Le déplacement de l'ensemble des têtes est intégralement piloté par l'ordinateur via les signaux DIRECTION IN qui choisit le sens de déplacement et STEP qui déplace les têtes d'une piste à chaque impulsion, le disque signale que les têtes sont stabilisées (moins de 18 ms après un déplacement) par le signal SEEK COMPLETE, il signale par TRACK 0 que les têtes sont positionnées sur la piste la plus externe. Le disque ST-412 contenait un circuit logique dédié permettant d'accélérer le déplacement des têtes car la spécification d'origine aurait imposé qu'un déplacement d'un bout à l'autre du disque prenne jusqu'à une seconde (306 pistes x 3 ms par impulsion).

Le disque lit sans cesse les données qui défilent sous la tête sélectionnée et transmet cela au contrôleur de disque via les deux lignes ± MFM READ DATA, le contrôleur doit alors détecter — dans ce flot continu — les données d'un secteur particulier. Pour stocker des données sur le disque, le contrôleur bascule à l'instant adéquat la tête sélectionnée en mode écriture via WRITE GATE et envoie les données du secteur à écrire par les deux lignes ± MFM WRITE DATA.

Le BIOS des premiers PC équipés de disque dur proposait une interface logicielle d'accès au disque dur analogue à celle employée pour les disquettes, l'adressage des secteurs du disque se faisait alors en CHS, ce mode d'adressage est resté le plus employé jusqu'au milieu des années 1990, il a alors été remplacé par l'adressage LBA.

Évolutions

Malgré la transformation de l'interface ST-506 par Maxtor en ESDI (pour « Enhanced Small Disk Interface » en anglais) permettant de meilleurs débits (jusqu'à 20,0 Mb/s) la complexité d'un contrôleur de disque séparé et le volumineux câblage ont favorisé la recherche de nouvelles solutions plus compactes comme SASI (en) (devenu SCSI par la suite) puis plus tard Integrated Drive Electronics (« Électronique de contrôle intégrée » en français). Les premiers disques SCSI étaient alors souvent des disques à interface ST-506 accolés à un contrôleur SCSI.
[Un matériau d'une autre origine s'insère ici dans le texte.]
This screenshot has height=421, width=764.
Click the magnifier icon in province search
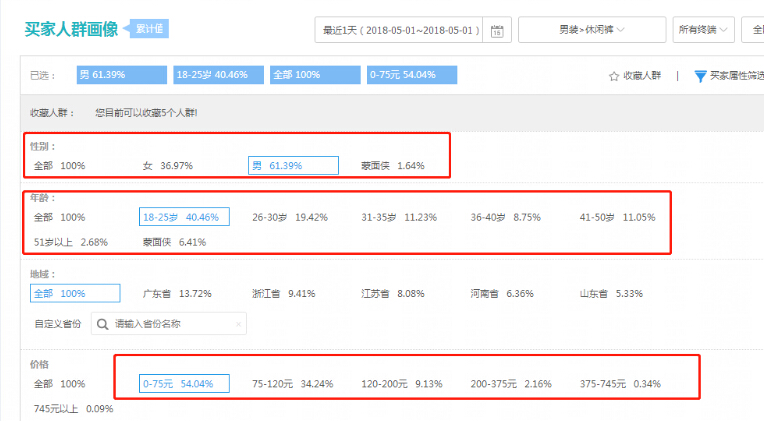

À la fin des années 1980, les deux solutions avaient suffisamment progressé pour proposer des disques à interface native extrêmement compacts, IDE et ses évolutions restèrent le standard sur les PC jusqu'à l'arrivée de SATA vers 2003. SCSI grâce à une logique très évoluée intégrée dans le contrôleur du disque dur est depuis toujours restée une solution haut de gamme.

Anecdotes

Les disques ST-506 et ST-412, pouvaient se retrouver avec les feutres des têtes de lecture "collés" sur les plateaux par polymérisation, lorsque le disque dur n'était pas utilisé pendant une longue période. Dans ce cas, il ne démarrait pas. C'est pour cela que le constructeur avait volontairement prévu sous le bloc disque, un trou à travers le PCB pour accéder à l'axe du moteur des plateaux. Par ce trou on observe l'écrou qui permettait de débloquer (avec douceur) les plateaux via une clef à pipe.

Aujourd'hui, une bonne partie de ces disques ayant eu un usage normal, fonctionnent encore.